Setting up an IWCA branch is not the same as a 'pilot scheme'.
Which is why I pointed out that in lots of places they never even got to the point of intensive local work which could lead to a good local elections result in the first place.
framed said:
I don't see the IWCA in terms of rise and decline. It was a political experiment that is worthy of analysis and further discussion.
Those two things are not contradictory. In fact, if you can't see the pattern of repeated local rise always followed by eventual local decline then you probably aren't going to have much of interest to say in terms of analysing their experience. It's a simple matter of fact that all these IWCA branches were set up. Some disappeared relatively quietly, some instead progressed to be "pilot schemes". Those pilot schemes generally met with some initial very localised success, and then they gradually started to decline to. And in all but the partial exception of Oxford, then disappeared. This is a pattern of rise and decline. The question is what caused that pattern.
framed said:
You interpret the IWCA analysis as 'sneering' at the rest of the left, I'd say it's a lot less sneering than many of the things that were put out in the name of Militant when I was a member of it back in the day...
I interpret it as sneering because I have eyes in my head and am capable of reading. And yes, you are certainly right that Militant was also prone to sneering at the rest of the left. It had rather more to be arrogant about, in terms of track record, but it was still unseemly, unnecessary and quite out of proportion to Militant's scale and importance in the greater scheme of things.
framed said:
That the organisation didn't match up to the ambitions of the political analysis is not proof that the analysis is itself flawed.
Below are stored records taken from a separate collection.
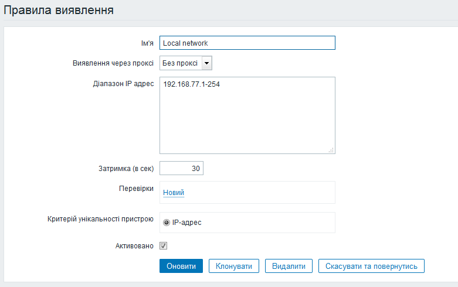The width and height of the screenshot is (458, 287).
Task: Select the delay field showing 30
Action: point(181,169)
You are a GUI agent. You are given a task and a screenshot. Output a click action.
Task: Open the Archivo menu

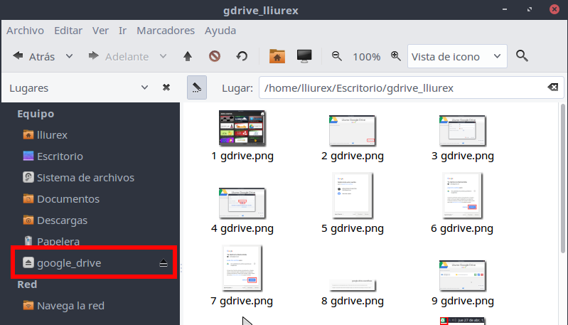(x=25, y=31)
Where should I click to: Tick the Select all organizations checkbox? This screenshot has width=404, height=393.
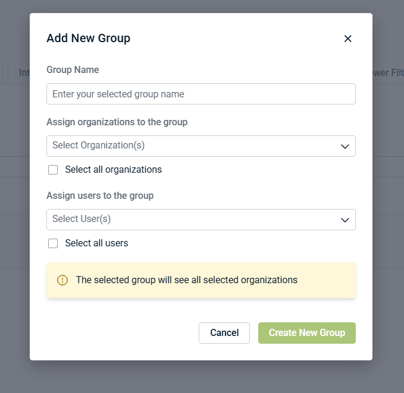(53, 170)

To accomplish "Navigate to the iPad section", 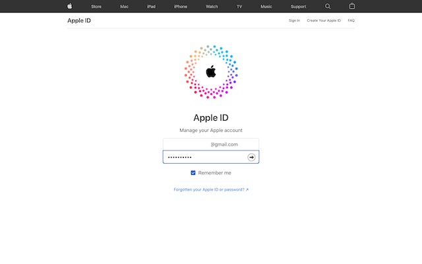I will pos(151,7).
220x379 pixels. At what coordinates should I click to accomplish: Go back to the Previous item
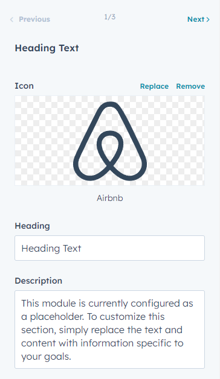(x=30, y=19)
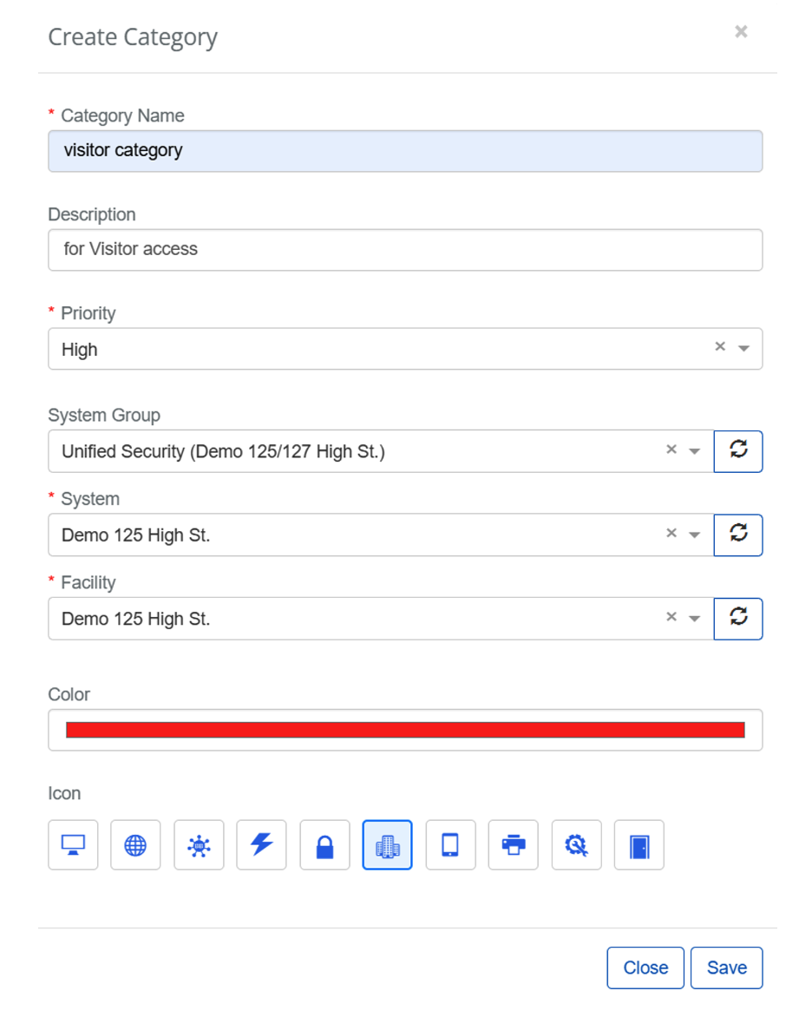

It proves that the approach is limited if you don't simply locate the repeated (universal) failures in some organisational failing or other. And if the IWCA really thought that all that went wrong was they were incompetent in some way it would be relatively easy to say so.
framed said:
Of course there should be reflection within all political organisations, but initially much of that reflection will, for understandable reasons, be internal
You see, that sort of flew at least a little bit a few years ago when eventually a few IWCA supporters, if you backed them into a bit of a corner and really forced the issue, started muttering things like that. It doesn't really now. There isn't enough of an IWCA left for internal discussion about strategy to be meaningful. Particularly not when such internal discussion, if it's happening, is accompanied by the same rhetoric of a decade and a half ago externally, as if there had never been an IWCA. It's long past time for them to attempt to sum up their experience, explain what went right, what went wrong, what they simply couldn't surmount, and draw some tentative conclusions from that rather than haranguing the rest of us about how they already have the answers and had them all along. They've had their attempts to set up pilot schemes and their actual pilot schemes and those schemes are finished now with no immediate prospect of more. What did they learn?
I note in advance that, unfortunately, if IWCA people respond to this at all it will almost certainly be to sneer at the rest of the left and/or to demand to know why I think they owe me answers.
framed said:
The point about 'honourable men' is not the issue, but it does reflect an approach that is based not upon professional revolutionaries assuming positions on behalf of the class, but in genuine representatives of the working class establishing themselves based on hard work and good example, rather than the patronage of the party. Of the class, for the class, by the class...
Leave the boilerplate out, thanks. Exchanging that kind of set-piece ready made caricature of each others' arguments isn't going to result in anything but further exchanges of the same sort.